Adobe isn’t the only concern; Java, HTML5, and other markup languages are commonly the basis for interactive web-based content. This content, along with USBs and other removable media, are typically set to AutoPlay — a feature that can introduce malicious code on a user’s system. For example, an infected USB was the source of infection for the Stuxnet virus, which illustrates the disastrous effects AutoPlay can cause.
To eliminate the problem of AutoPlay, disable it through the settings in your control panel. Additionally, be sure to update old versions of tools and apply patches regularly.
Use an Add-On Like NoScript
NoScript is a free, open source status bar that is installed on the user’s computer after download and appears on every page the user visits. As with disabling AutoPlay, a service like NoScript gives the user more granular control of what can and cannot run on his or her system.
Don’t Ignore Browser Updates
Browser updates are bothersome but can be one of the best ways to keep web browsing secure.
Old, outdated browser versions may not have the ability to discover current vulnerabilities, which are issued daily. Malicious websites take advantage of out-of-date browsers because it’s an easy and low-cost way to compromise a user’s machine.
Many browsers will prompt the user when it’s time for an update, but users can also check their own versions:
Internet Explorer: To turn on automatic updates, click the Internet Explorer icon on the taskbar, select the Tools option (or click Help in the menu bar), and then click About Internet Explorer. Select the Install new versions automatically checkbox, and then click OK.

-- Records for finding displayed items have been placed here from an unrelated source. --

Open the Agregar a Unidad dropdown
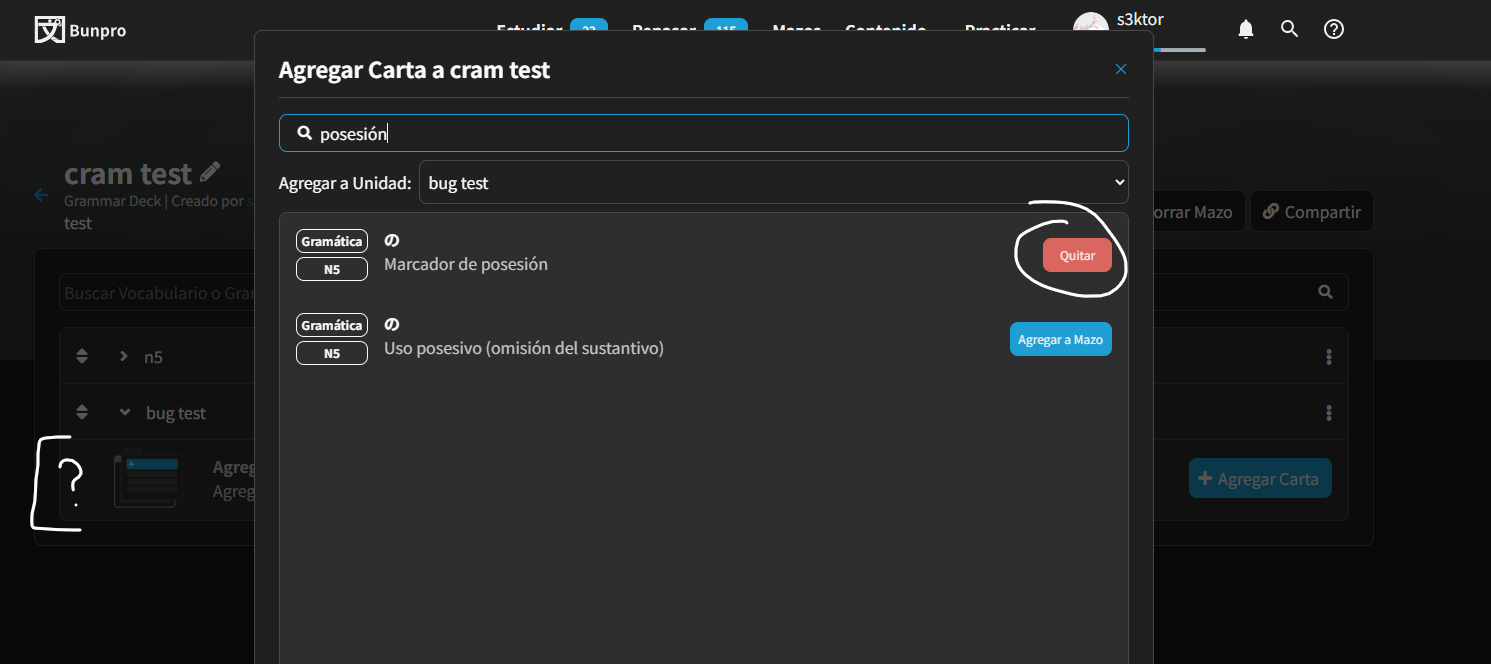1491x664 pixels. point(773,183)
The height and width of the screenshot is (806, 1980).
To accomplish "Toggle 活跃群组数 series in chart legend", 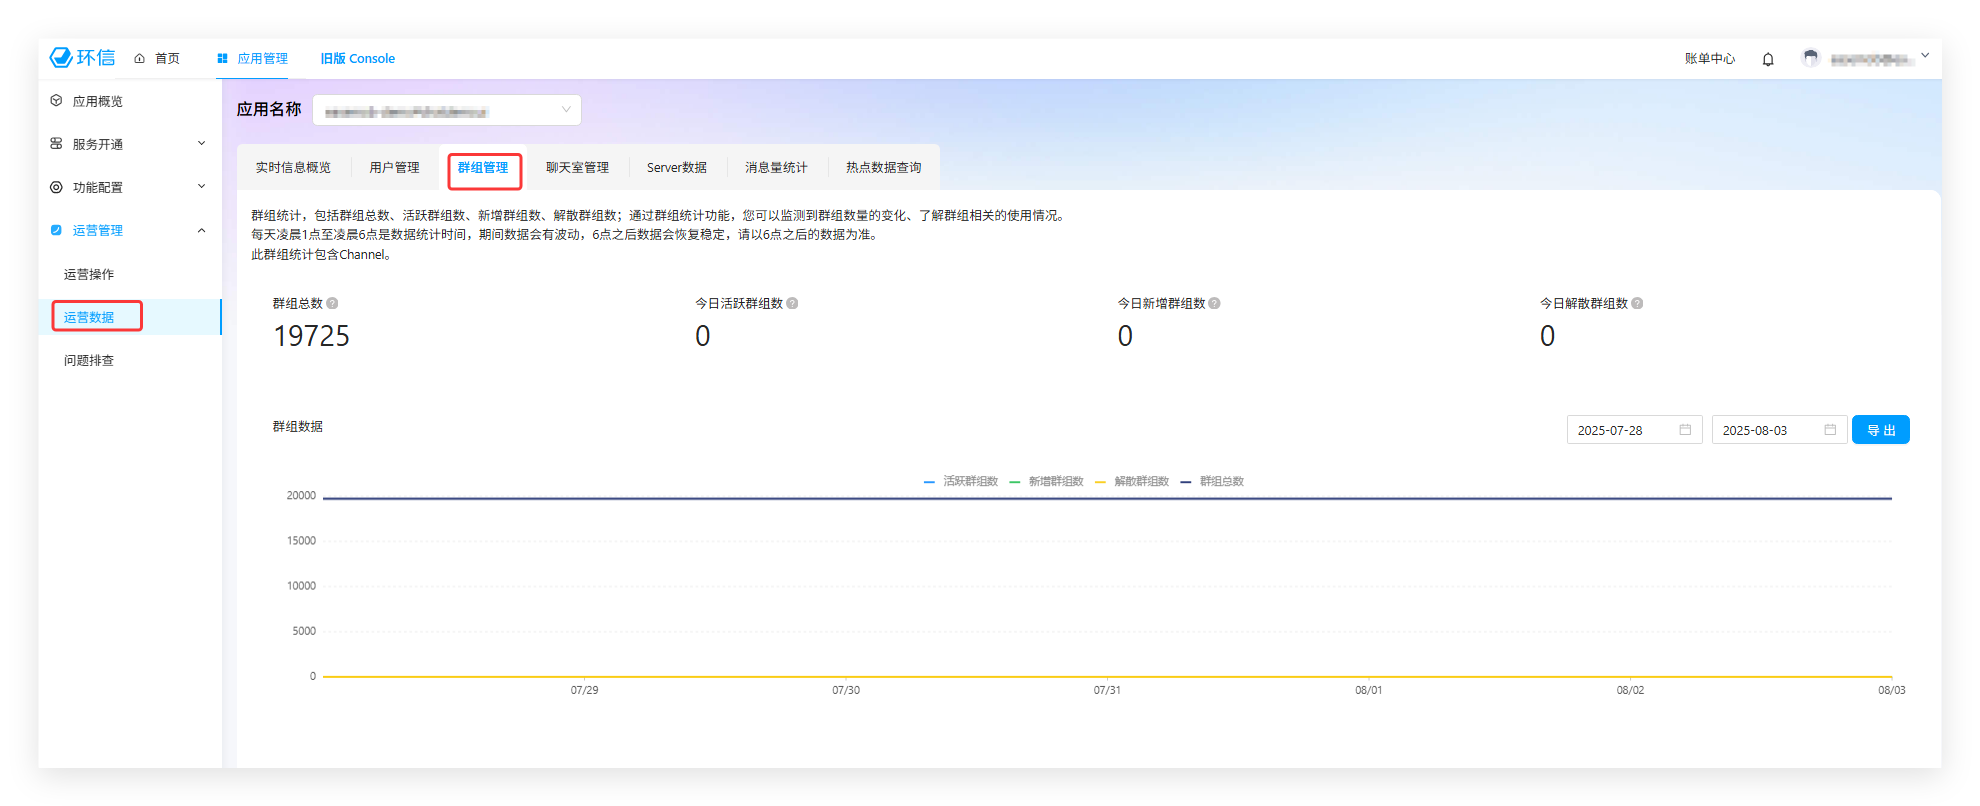I will (x=961, y=482).

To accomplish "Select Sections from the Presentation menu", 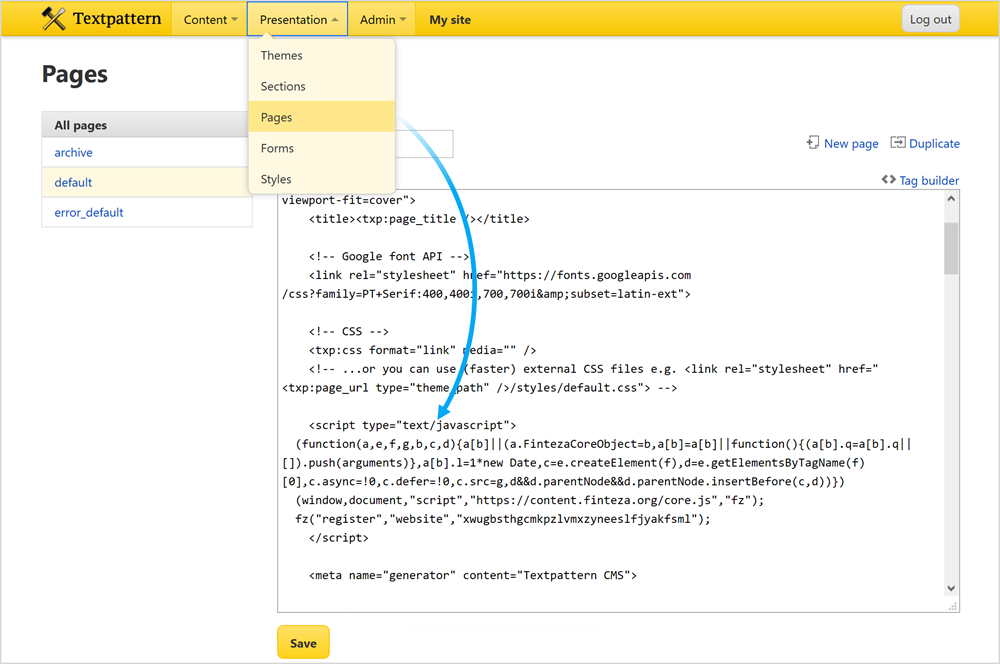I will (283, 86).
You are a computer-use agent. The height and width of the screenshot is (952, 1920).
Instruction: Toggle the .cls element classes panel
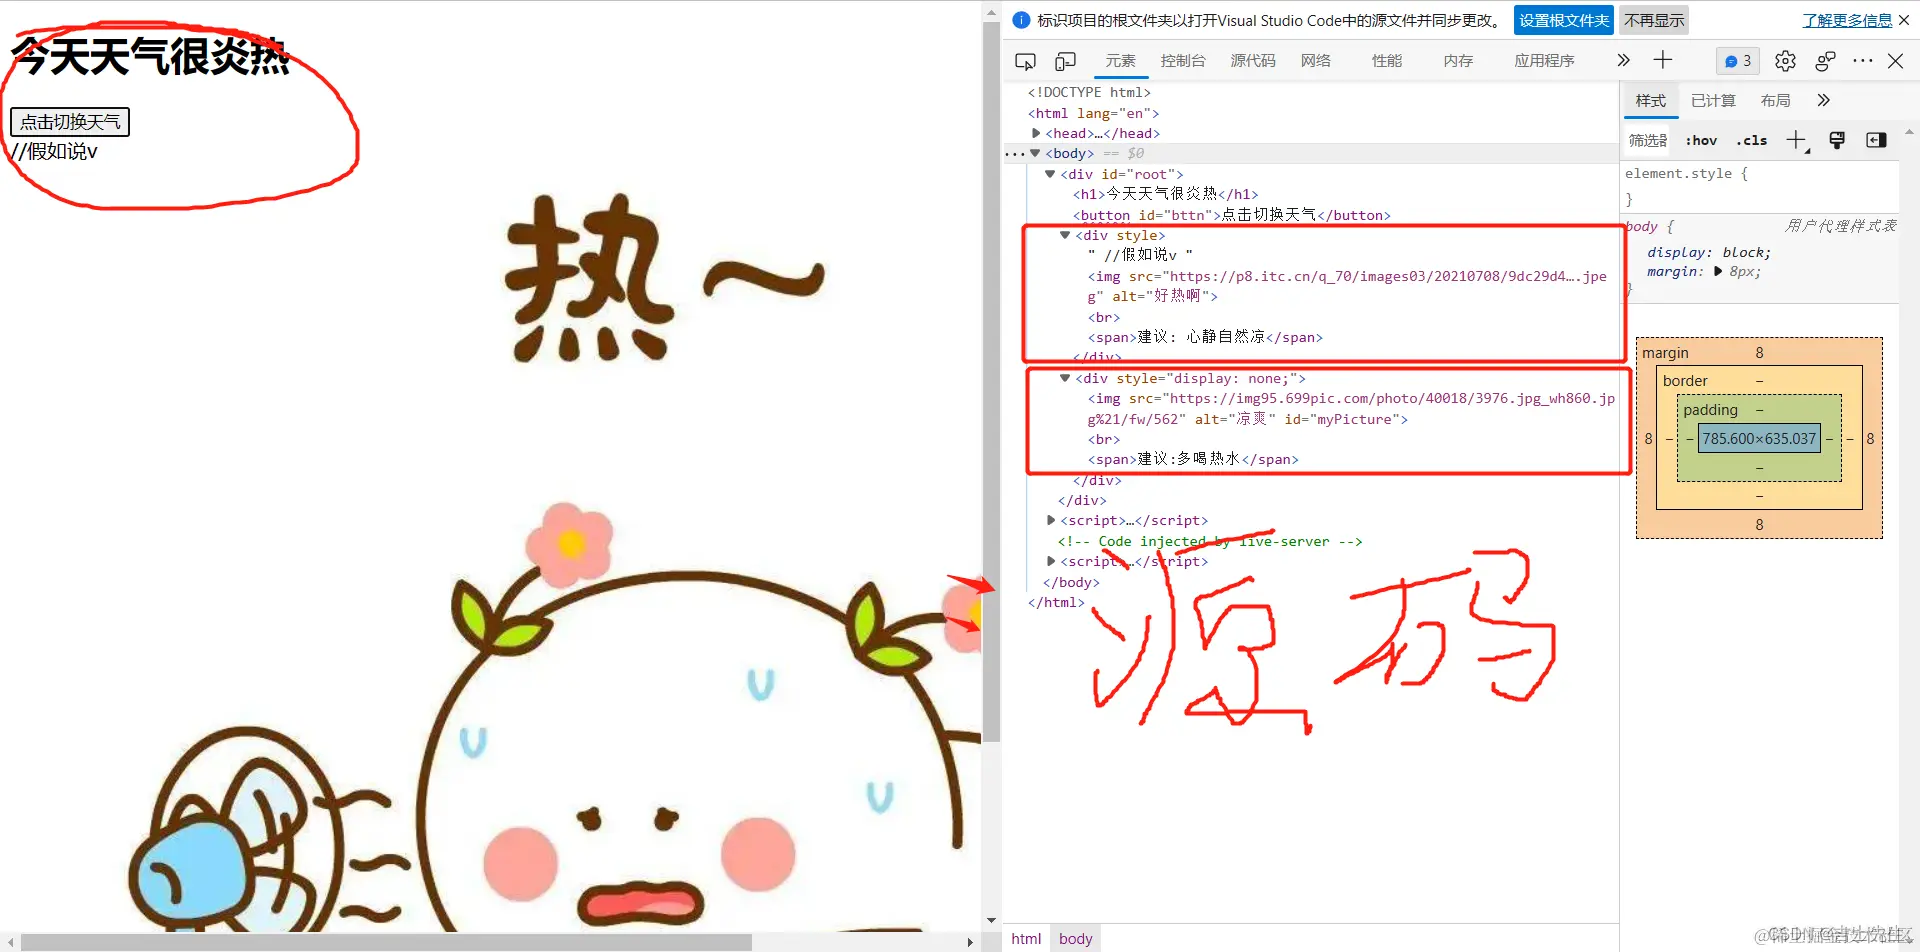coord(1751,140)
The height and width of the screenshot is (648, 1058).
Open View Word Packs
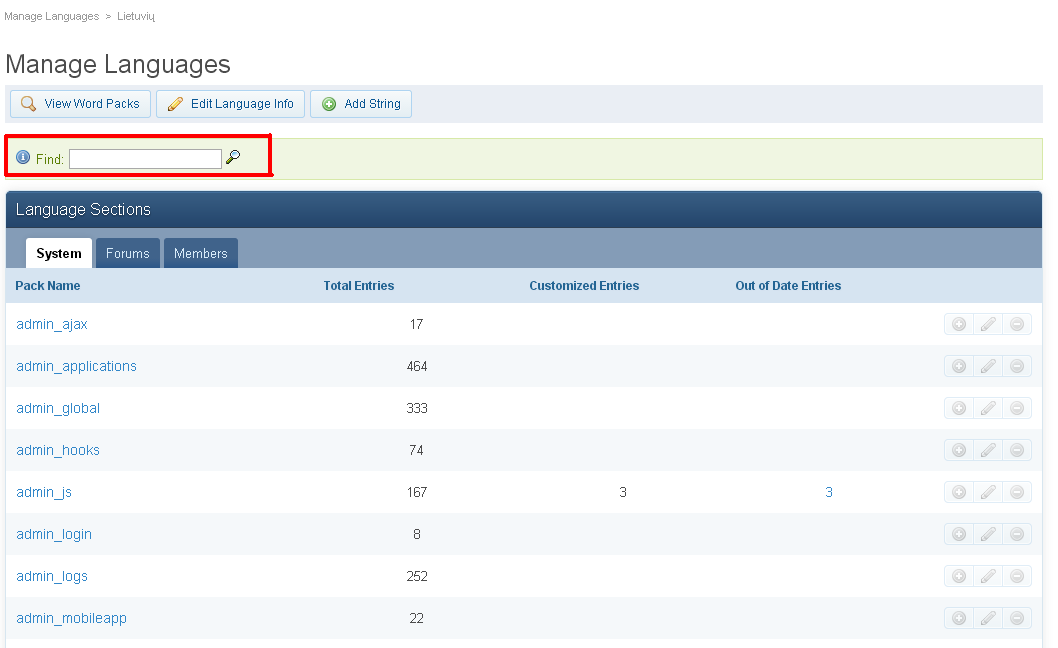80,104
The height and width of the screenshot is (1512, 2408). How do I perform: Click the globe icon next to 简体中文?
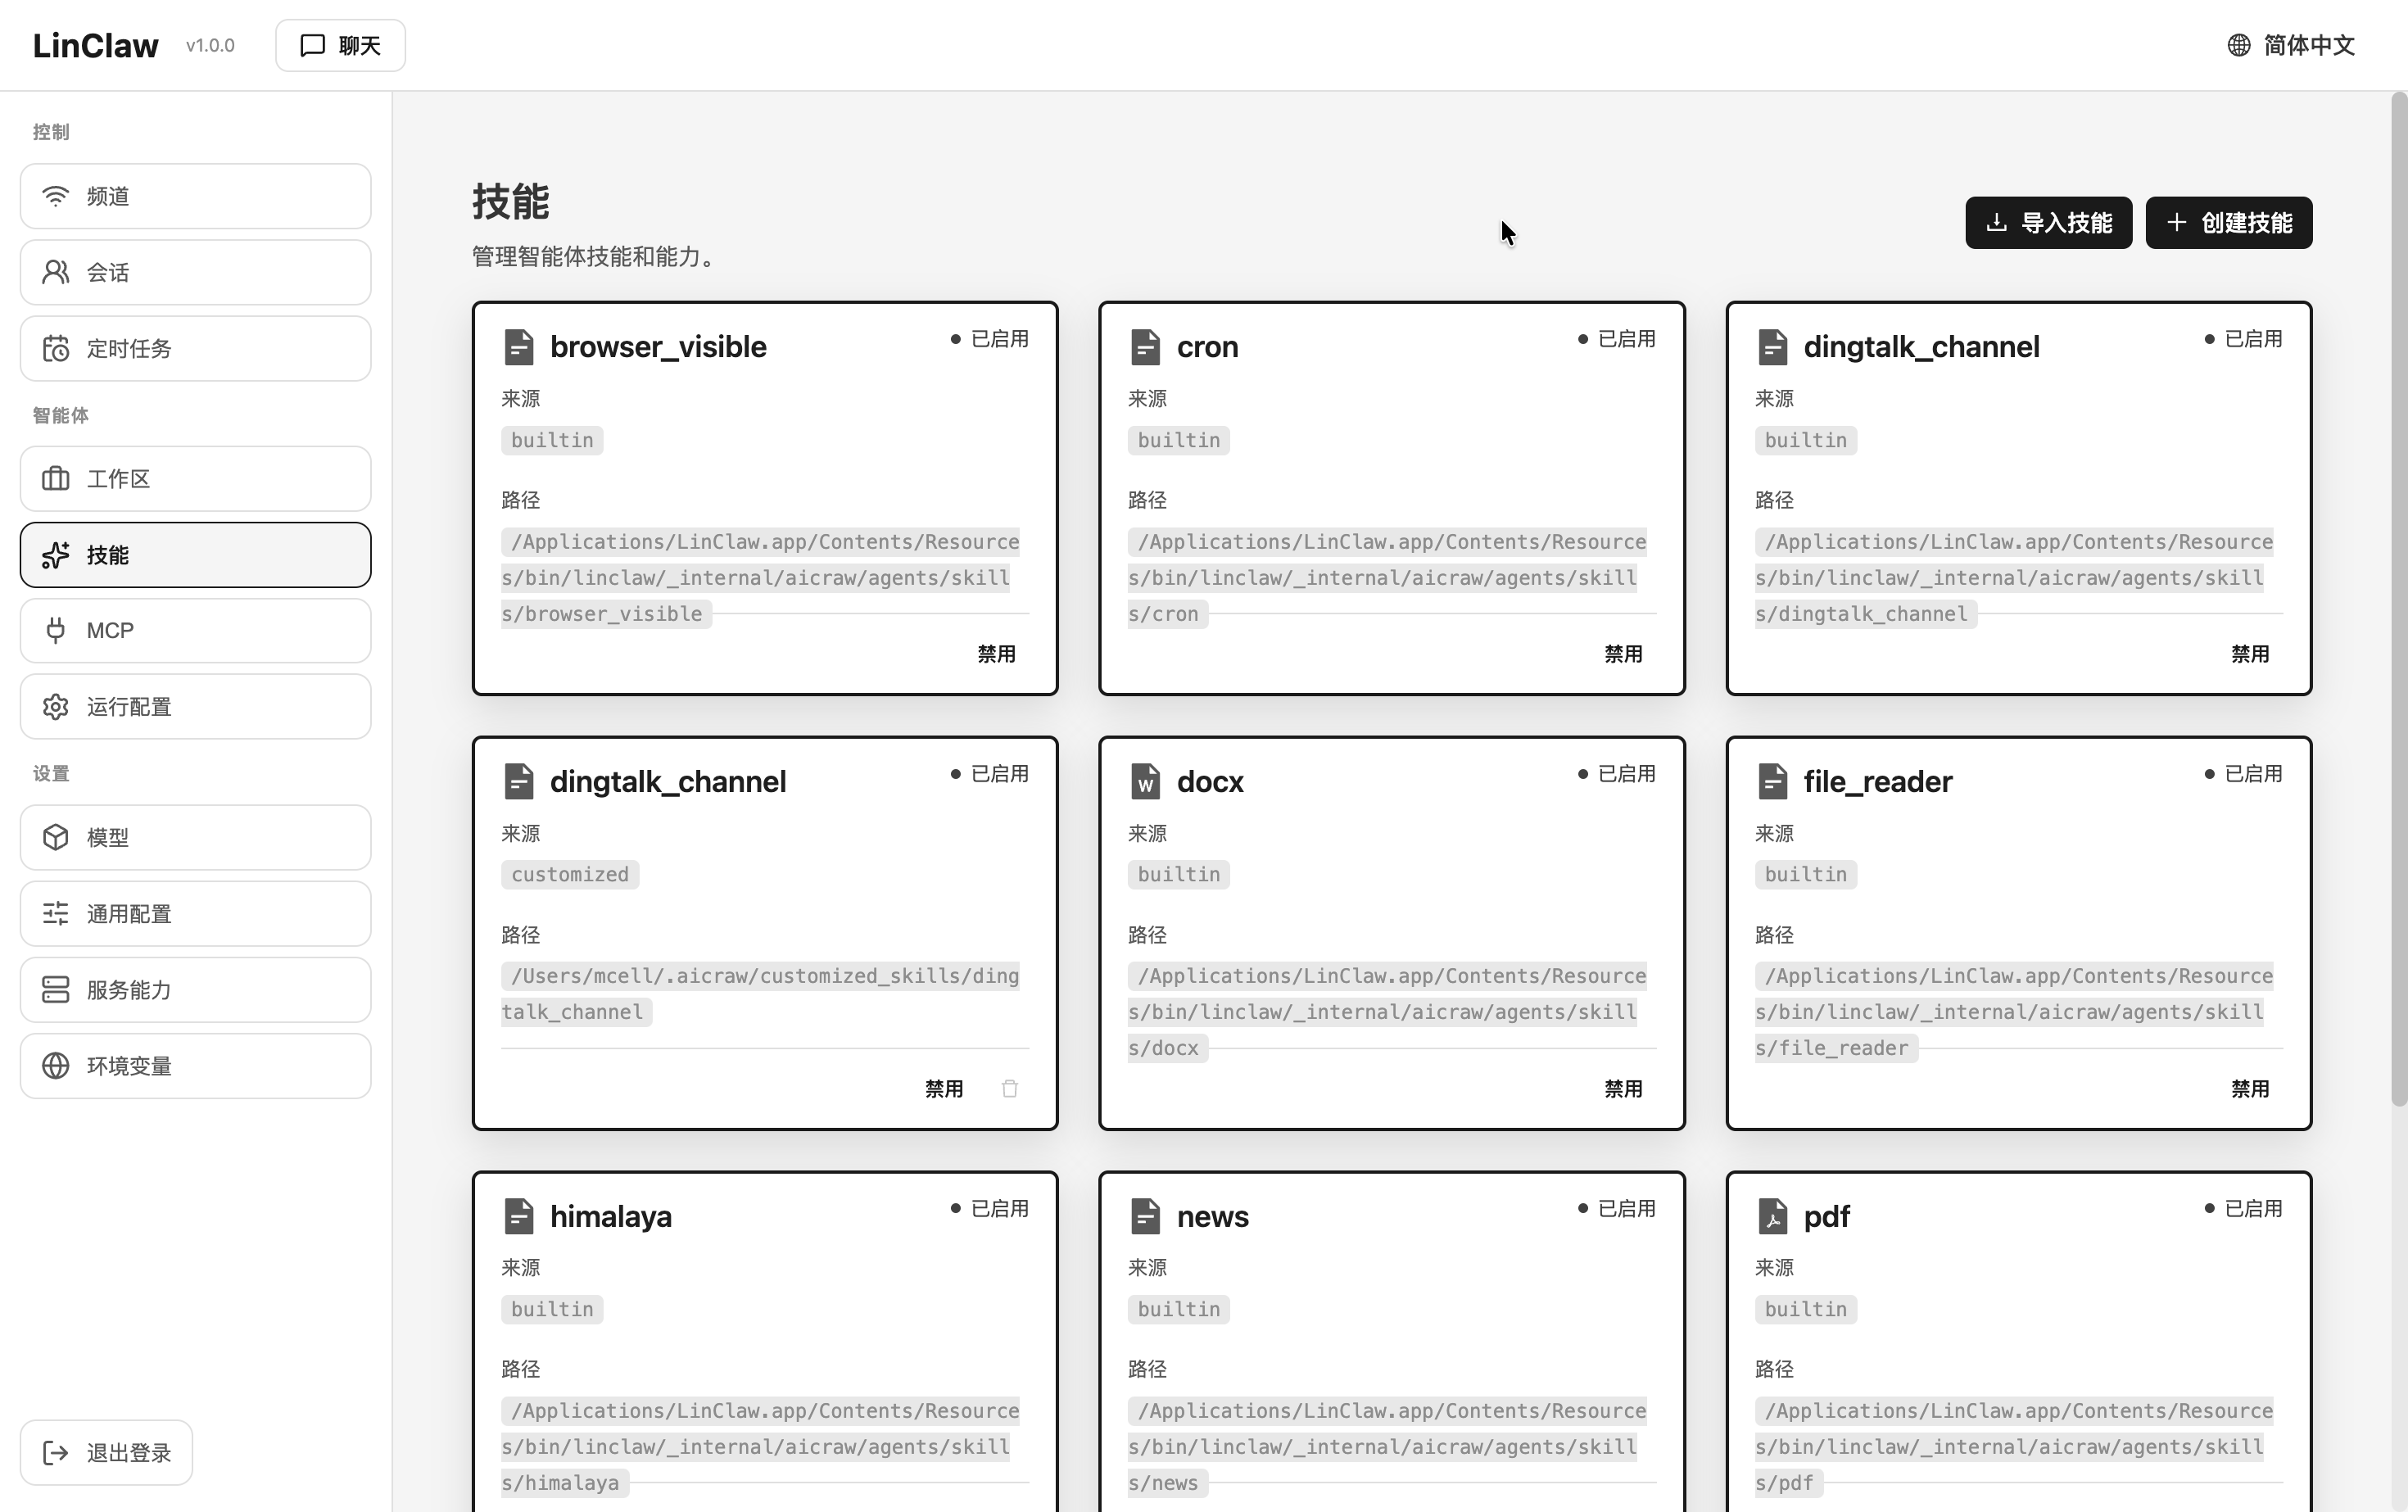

Mozilla Firefox: At the top of the Firefox window, click the Help menu and select About Firefox. The About Mozilla Firefox window will open, and Firefox will begin checking for updates. If an update is available, it will begin downloading automatically.
Chrome: Open Google Chrome on your computer. In the top right, click the Chrome menu and select Help > About Google Chrome. The current version number is the series of numbers beneath the “Google Chrome” heading. Chrome will check for updates when you’re on this page. Click Relaunch to apply any available update.
Safari: You can keep Safari up to date by keeping OS X up to date. To get the most recent version of Safari, install the latest version of OS X from the Mac App Store and keep an eye out for all available Safari and OS X updates.
Limit Browser Extensions
Browser extensions offer users new ways to interact with their browser and to access other features not available through the browser alone and can increase the functionality of a website.
For instance, the Recorded Future Look Up extension allows users to dig into the details of technical indicators of compromise by simply right-clicking on a piece of information on the web page. Some extensions add fun functionality, like installing a toolbar that gives the user access to new types of emojis, or offers plug-ins, like the Pinterest plugin, that enables users to create an online interest board by clicking on the little logo in their browser.
Like any web tool, though, extensions are not 100% bug free. Malicious extensions can install malware, snoop on your browsing, or even steal sensitive data when you interact with various websites.
To keep your browser safe, install extensions only from trustworthy sources after conducting a bit of research. Some browsers provide a list of the permissions required to download the extension. Whenever possible, check permissions before downloading and limit permissions to only those that are necessary to run the extension. Adding a toolbar with emojis, for example, shouldn’t require access to the user’s contacts database.
The web is a risky place — there’s no getting around that. It’s also core to our daily personal and business lives. With just a little effort, however, users can practice safe internet browsing and keep their activities more private from prying eyes.